No evidence migrants at border significantly spreading virus

No evidence migrants at border significantly spreading virus


AUSTIN, Texas (AP) — As he ended Texas’ coronavirus restrictions Wednesday over the objections of public health officials, Republican Gov. Greg Abbott has tried shifting concern about the virus' spread to migrants with COVID-19 crossing the U.S.-Mexico border, though without evidence they are a significant factor.

The focus by Abbott and other Republicans on migrant families has drawn criticism about invoking a long history in the U.S. of wrongly suggesting migrants spread diseases.

Twin pressures are bearing down on the Texas border as, beginning Wednesday, state residents no longer are required to wear face coverings after eight months under a mask mandate. Infection levels remain higher in the region than in most others, and rising numbers of immigrants are now overwhelming federal detention facilities.

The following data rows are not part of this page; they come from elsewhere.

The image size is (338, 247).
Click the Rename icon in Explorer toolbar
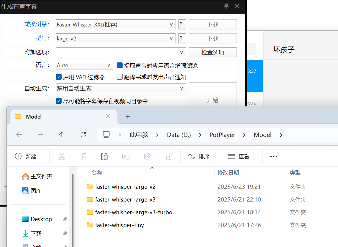coord(126,156)
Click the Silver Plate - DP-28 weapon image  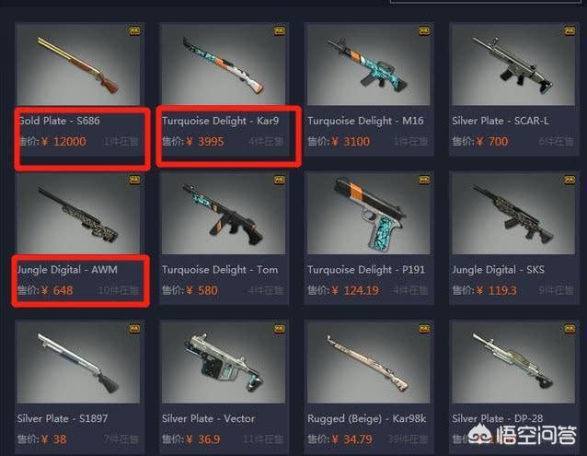tap(512, 363)
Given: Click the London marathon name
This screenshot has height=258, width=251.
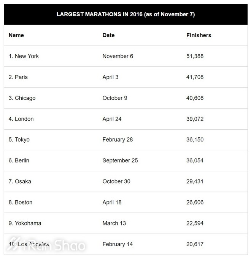Looking at the screenshot, I should coord(21,119).
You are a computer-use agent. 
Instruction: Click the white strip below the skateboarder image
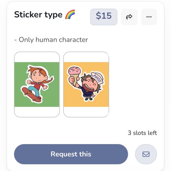click(x=37, y=112)
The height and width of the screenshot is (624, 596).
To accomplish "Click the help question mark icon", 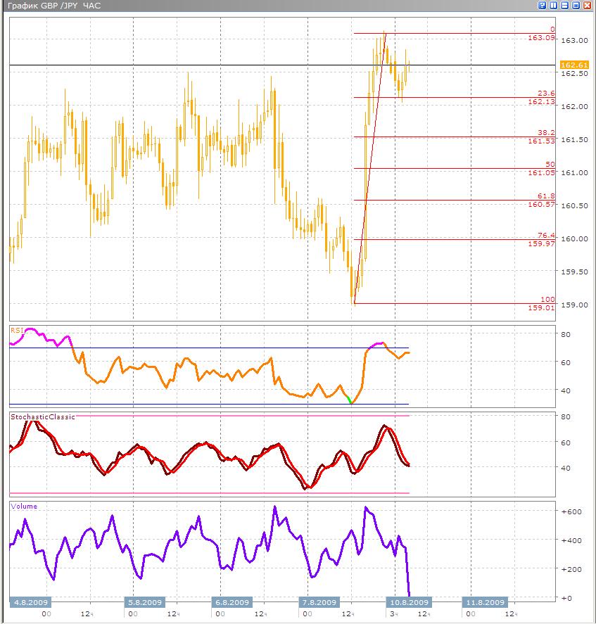I will (543, 6).
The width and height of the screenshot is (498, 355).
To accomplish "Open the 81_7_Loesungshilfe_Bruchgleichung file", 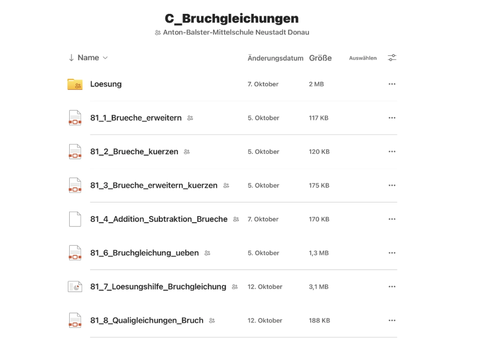I will [x=158, y=287].

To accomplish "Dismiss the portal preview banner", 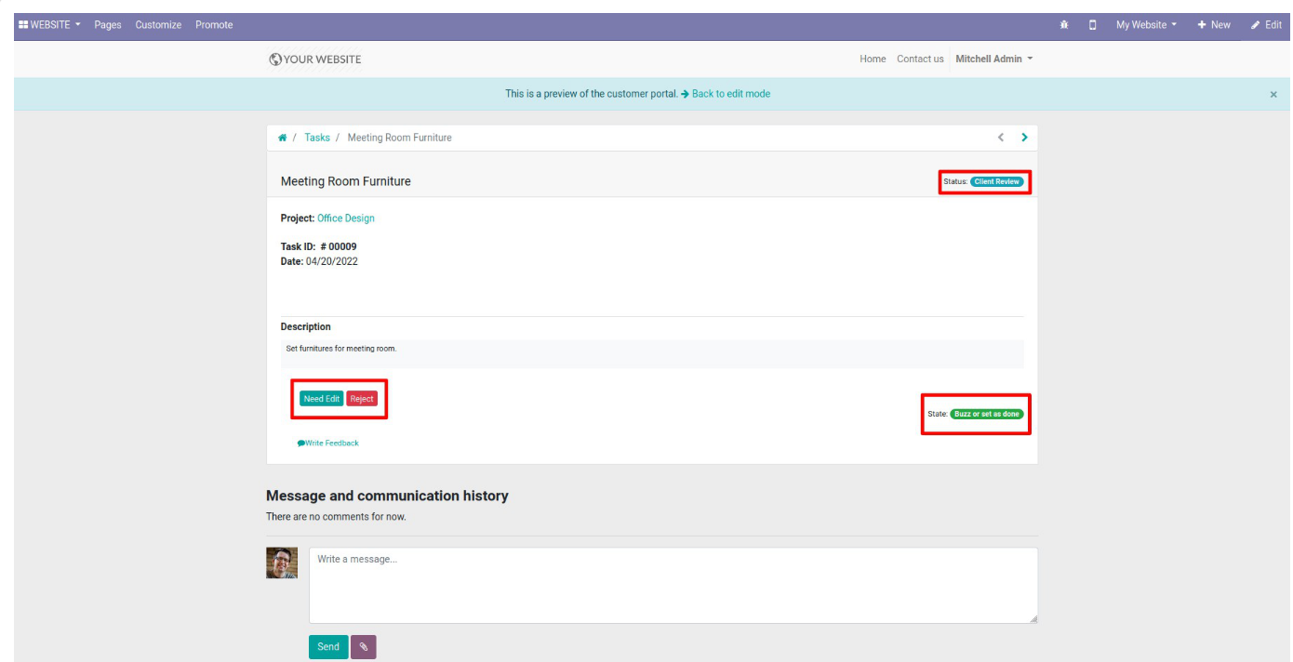I will [1273, 95].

Arriving migrants who test positive are being directed to local hotels for isolation, as Abbott and Democratic President Joe Biden fight over who is responsible for helping them.

Doctors on the border fear Abbott repealed coronavirus safeguards too soon and threatens a fragile decline in COVID-19 cases. The surge of immigration to the border is also worrying, they say, but far from the biggest factor in containing the virus' spread.

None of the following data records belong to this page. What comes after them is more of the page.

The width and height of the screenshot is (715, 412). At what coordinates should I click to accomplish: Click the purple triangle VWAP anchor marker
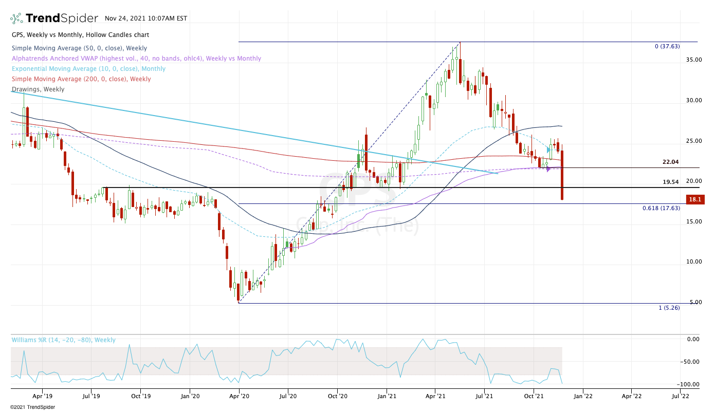[548, 168]
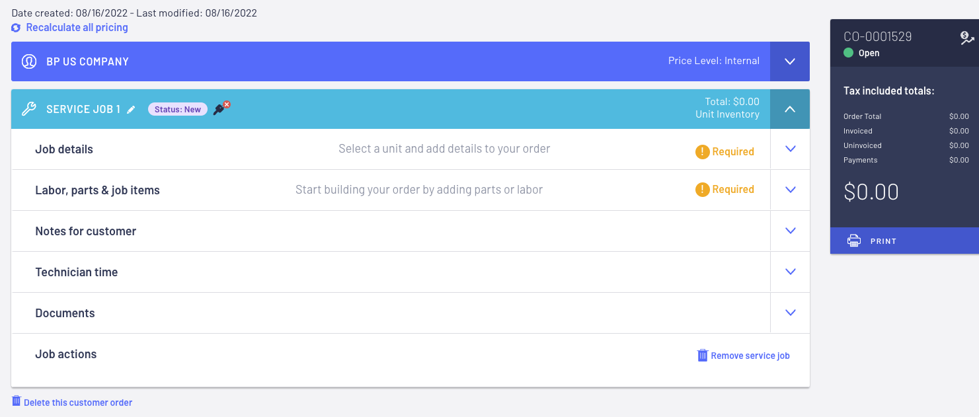Click the trash icon for Delete this customer order
The height and width of the screenshot is (417, 979).
click(x=16, y=401)
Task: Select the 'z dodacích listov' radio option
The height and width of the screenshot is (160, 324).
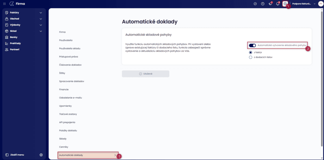Action: [251, 57]
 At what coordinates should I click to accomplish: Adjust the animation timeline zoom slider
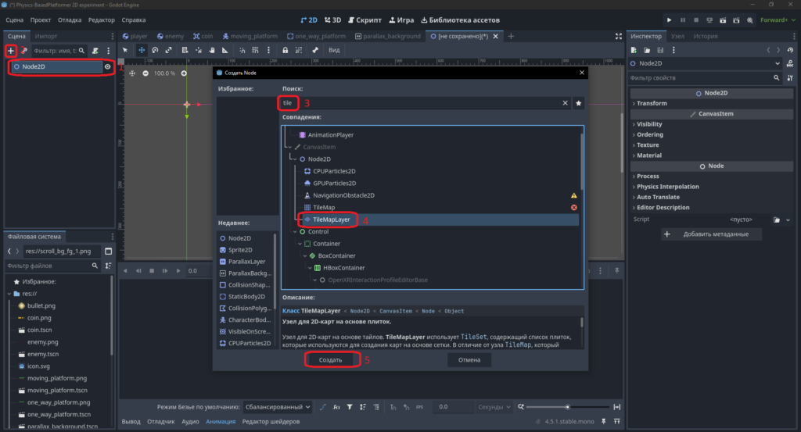tap(568, 407)
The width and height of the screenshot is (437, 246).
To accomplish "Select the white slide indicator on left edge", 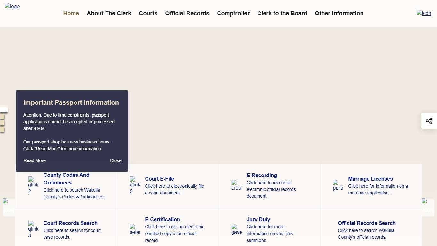I will coord(3,110).
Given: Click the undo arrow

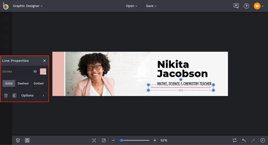Looking at the screenshot, I should click(x=244, y=140).
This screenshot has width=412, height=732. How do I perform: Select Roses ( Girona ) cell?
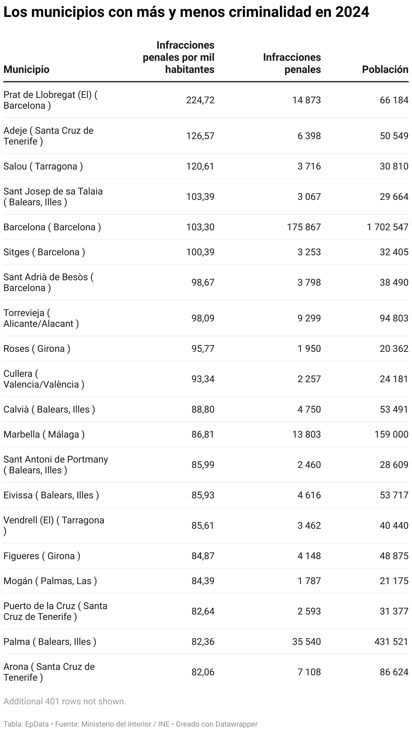point(37,348)
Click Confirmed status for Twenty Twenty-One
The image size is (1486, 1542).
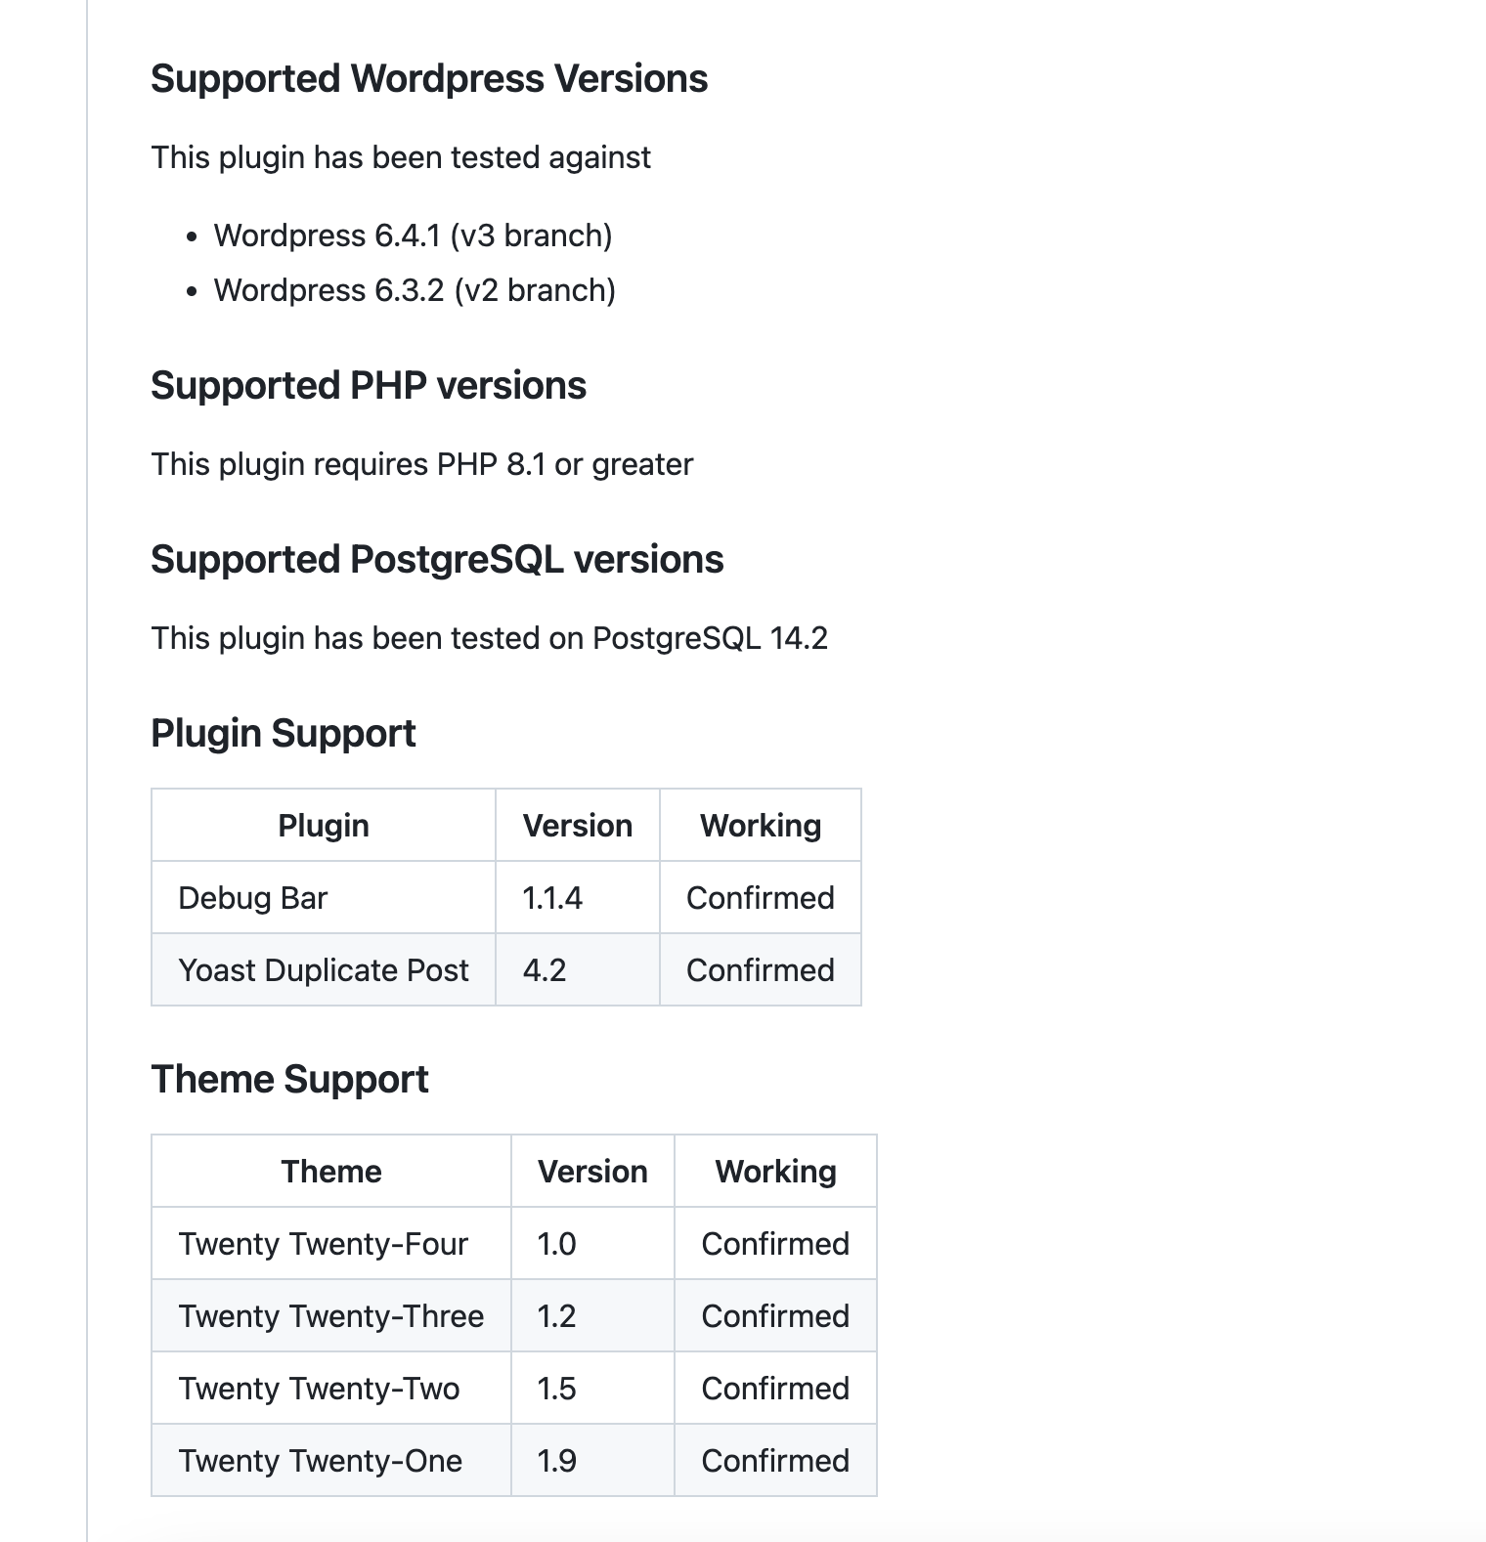point(775,1461)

“It's not trivial," said Dr. James Castillo, the public health authority for Cameron County in Texas' Rio Grande Valley, the busiest corridor for migrant apprehensions along the U.S.-Mexico border.

“Is it the biggest source of infection to our whole community?" he said, referring to migrants arriving with the virus. “No, it’s maybe one source, and there’s a lot of different sources. And it’s a shame that we’re going to create new sources by dropping the restrictions."

Abbott, under pressure from conservatives to end...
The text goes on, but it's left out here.